Bok choy is hard to mess up. Its crispy white stalks are good stir-fried with just a bit of soy sauce until tender, and its mild taste takes to other Asian flavors very well.
This recipe mixes up the traditional soy sauce and sesame oil with a few ounces of dried wild mushrooms. Their delicate, wild aroma, accented by a steep in dry vermouth, flavors the vegetable beautifully, and we include the leaves for a slightly bitter edge. We like to serve this with a pepper-crusted pork loin.

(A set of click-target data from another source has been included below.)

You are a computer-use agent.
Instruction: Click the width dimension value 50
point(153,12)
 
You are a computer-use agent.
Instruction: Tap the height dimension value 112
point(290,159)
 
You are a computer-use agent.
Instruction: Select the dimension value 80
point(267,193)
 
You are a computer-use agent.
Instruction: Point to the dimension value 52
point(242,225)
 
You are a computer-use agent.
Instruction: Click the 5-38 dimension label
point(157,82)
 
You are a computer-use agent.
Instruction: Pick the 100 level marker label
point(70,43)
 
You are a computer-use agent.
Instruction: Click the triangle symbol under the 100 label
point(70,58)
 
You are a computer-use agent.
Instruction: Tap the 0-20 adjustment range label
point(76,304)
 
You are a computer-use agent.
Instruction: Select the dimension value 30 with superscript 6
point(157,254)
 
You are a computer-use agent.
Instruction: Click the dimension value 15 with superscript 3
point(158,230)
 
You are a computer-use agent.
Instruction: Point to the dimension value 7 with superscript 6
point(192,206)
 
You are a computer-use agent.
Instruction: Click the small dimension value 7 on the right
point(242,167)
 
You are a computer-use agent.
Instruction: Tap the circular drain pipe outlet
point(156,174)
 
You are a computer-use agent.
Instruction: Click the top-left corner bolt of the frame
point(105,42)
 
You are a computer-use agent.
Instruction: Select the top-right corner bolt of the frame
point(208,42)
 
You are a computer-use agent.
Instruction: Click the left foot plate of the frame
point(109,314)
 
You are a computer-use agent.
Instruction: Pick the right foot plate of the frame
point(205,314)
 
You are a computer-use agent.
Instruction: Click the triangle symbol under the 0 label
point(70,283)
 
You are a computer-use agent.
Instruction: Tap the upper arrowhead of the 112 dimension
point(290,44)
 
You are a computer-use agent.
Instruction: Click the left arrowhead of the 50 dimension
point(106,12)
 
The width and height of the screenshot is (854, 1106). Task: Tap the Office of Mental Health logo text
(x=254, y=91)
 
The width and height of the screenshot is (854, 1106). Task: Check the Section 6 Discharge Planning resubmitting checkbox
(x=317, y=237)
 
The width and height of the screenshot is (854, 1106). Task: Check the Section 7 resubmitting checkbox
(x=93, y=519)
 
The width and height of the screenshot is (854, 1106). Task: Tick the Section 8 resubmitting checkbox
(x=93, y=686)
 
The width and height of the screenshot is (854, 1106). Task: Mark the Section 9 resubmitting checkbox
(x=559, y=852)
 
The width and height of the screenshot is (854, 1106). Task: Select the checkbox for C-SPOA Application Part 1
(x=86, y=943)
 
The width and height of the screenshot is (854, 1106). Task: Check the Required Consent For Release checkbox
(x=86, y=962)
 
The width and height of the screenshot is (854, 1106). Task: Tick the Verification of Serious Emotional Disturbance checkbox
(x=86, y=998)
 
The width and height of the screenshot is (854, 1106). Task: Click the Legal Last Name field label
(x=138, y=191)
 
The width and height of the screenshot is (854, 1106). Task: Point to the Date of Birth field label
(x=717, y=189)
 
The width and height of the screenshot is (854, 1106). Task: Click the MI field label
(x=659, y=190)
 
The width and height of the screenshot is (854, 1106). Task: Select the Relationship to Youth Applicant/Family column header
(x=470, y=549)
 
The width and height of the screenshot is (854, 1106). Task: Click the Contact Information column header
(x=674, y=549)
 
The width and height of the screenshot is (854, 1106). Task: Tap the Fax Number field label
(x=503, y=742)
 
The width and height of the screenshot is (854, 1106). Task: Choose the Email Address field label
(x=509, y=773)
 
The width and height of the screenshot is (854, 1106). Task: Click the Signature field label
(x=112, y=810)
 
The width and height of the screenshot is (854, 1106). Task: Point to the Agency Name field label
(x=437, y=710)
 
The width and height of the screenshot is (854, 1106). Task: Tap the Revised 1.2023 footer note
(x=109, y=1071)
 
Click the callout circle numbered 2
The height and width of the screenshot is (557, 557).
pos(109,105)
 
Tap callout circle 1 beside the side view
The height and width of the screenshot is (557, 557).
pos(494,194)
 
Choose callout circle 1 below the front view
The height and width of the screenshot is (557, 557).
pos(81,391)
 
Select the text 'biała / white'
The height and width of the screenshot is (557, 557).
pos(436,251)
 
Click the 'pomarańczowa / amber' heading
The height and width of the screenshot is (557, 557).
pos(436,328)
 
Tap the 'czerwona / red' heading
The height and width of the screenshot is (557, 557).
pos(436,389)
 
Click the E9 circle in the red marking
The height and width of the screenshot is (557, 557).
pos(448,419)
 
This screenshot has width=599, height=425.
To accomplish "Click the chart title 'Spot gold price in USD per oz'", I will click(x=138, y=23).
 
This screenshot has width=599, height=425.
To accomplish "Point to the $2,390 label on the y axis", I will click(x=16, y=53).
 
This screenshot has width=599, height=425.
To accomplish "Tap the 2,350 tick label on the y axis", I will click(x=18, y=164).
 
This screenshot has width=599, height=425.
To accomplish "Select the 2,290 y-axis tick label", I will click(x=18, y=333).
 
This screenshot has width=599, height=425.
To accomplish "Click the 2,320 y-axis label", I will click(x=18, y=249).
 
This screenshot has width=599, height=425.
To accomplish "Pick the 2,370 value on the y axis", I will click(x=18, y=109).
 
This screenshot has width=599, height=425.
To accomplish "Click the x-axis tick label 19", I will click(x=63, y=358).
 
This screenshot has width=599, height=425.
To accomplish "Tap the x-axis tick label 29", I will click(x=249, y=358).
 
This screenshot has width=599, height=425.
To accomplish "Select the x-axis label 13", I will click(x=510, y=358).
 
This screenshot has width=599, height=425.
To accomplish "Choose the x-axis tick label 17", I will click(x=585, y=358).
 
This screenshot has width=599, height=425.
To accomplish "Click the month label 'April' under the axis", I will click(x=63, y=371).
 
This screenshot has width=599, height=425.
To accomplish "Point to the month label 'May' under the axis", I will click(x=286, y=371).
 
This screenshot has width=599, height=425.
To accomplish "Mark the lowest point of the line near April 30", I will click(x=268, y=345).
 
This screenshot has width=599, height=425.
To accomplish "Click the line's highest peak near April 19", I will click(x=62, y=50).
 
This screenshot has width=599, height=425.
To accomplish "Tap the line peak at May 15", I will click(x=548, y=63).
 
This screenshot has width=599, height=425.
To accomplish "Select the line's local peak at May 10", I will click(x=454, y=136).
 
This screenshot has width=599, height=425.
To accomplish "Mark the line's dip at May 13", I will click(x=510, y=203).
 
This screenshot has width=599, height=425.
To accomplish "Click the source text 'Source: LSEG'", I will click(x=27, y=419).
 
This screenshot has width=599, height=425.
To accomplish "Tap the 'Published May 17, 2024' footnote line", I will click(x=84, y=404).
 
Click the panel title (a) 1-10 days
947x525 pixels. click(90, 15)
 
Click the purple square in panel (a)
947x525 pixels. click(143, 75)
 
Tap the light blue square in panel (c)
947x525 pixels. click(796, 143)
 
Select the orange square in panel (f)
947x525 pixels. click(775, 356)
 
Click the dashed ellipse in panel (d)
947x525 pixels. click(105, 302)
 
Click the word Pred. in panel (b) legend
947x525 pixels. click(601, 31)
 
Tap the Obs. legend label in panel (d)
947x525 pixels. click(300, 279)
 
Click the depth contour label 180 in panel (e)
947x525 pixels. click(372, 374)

Bok Choy with Wild Mushrooms
2 ounces dried wild mushrooms 1/2 cup dry vermouth 1 head of bok choy 2 cloves garlic, minced Vegetable oil 1 tablespoon soy sauce 1 teaspoon sesame oil
Heat the vermouth a little and add the mushrooms to reconstitute. Let sit for at least five minutes, or according to package directions. Thinly slice the bok choy stalks and shred the leaves.
Heat about a tablespoon of oil over medium heat and cook the garlic until golden. Strain the mushrooms, reserving their steeping liquid, and add to the pan along with the bok choy stalks. Cook, stirring, on medium high heat until the stalks are just beginning to soften. Add the leaves and cook, stirring, until they begin to wilt.
Whisk the vermouth together with the soy sauce and sesame oil and add to the pan. Stir and simmer until slightly reduced and the stalks are tender. Taste and adjust seasonings as needed - you may want to add just a pinch of sugar.